From a young age, Ann devotes herself to God’s work but struggles to find a religion that aligns with her beliefs, until she happens to attend a revivalist meeting in the home of Jane Wardley (Stacy Martin), who leads the session of purging and praise, and her husband James (Scott Handy).
The wild, almost convulsive stomping and shaking as sins are absolved appeals to Ann’s fervid nature — the movement’s eventual name evolved from their original description, “Shaking Quakers.” But she’s perhaps even more captivated by the group’s belief in the promise of a second coming in the form of a woman: “God created us all in his image, so he must be both man and woman.”
She marries handsome young blacksmith Abraham (Christopher Abbott) and complies with his brusque sexual demands for a time — lots of bare-assed birch branch lashings and “Take me in your mouth” orders, which she declines — until the last of four babies that die in their infancy is gone, leaving Ann near death. She believes the tragedies that have befallen her are the result of Abraham and her father convincing her to marry and submit to the sin of sex.
Converting her suffering into evangelism, she starts preaching that fornication is the curse separating man from God. After three days of boisterous worship, noise complaints prompt municipality officials to have Ann dragged out and tossed into a prison cell, where Fastvold and Corbet’s script takes perhaps its most extravagant license. I get the levitation, but the sudden covering of soft, downy white fur? Mercifully it comes off but only increases Ann’s thirst for true righteousness.
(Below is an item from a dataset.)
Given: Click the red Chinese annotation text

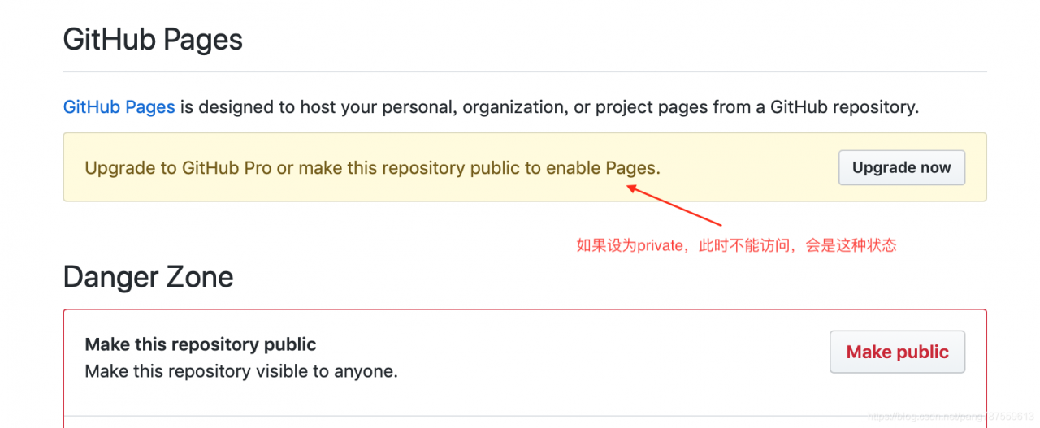Looking at the screenshot, I should (736, 245).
The most involving section begins after Ann and others start believing she is the second coming, calling her “Mother.” Accompanied by a small group that includes her loving brother William (Lewis Pullman) — who tames his own taboo sexual proclivities to get with the celibacy program — they cross the Atlantic.
The detailed construction of the 18th century ship is impressive, as are all the physical set builds, most of them done at the same studios in Hungary where The Brutalist was made. Fastvold and Corbet clearly have figured out how to get bang for their buck on large-scale period films that would be exponentially costlier as studio productions.
The arrival in America requires adjustments, and there’s some disharmony within the group, notably when Abe puts his foot down after six years of abstinence and demands what he considers his conjugal rights. But the shift in location that follows has a lovely Thoreauvian quality as Ann and her group set out into nature in search of isolation and transcendence. One of the members, John Hocknell (musician, playwright and stage performer David Cale), buys a piece of land on which to build and start a farm.
The period that follows includes successes, in terms of expanding the flock, and setbacks, usually stemming from word getting out to people instantly threatened by any belief that veers from their own. The drama builds with its share of distressing scenes to a violent climax as attacks against the peaceful community intensify.
I wish I could say I found the arc of Ann’s life more affecting, but there’s a stodgy quality to the narrative only partly ameliorated by the rhapsodic beauty of the songs (even that can wear a bit thin) and the chiming notes of Blumberg’s score, which effectively introduces non-period electronic elements. That said, Seyfried, McKenzie, Pullman and Abbott all make strong impressions and are clearly in sync with the director’s vision.
Ultimately, Fastvold commands admiration for mounting a project clearly conceived with few commercial concerns. Without pushing the point in any obvious way, she suggests contemporary parallels with the Shakers’ desire for equality across the entire spectrum of civil and religious rights and their rejection of any form of tyrannical rule. The filmmaker also deserves credit for making something that could not be called a faith-based movie and yet treats the religious beliefs of its subjects with profound respect.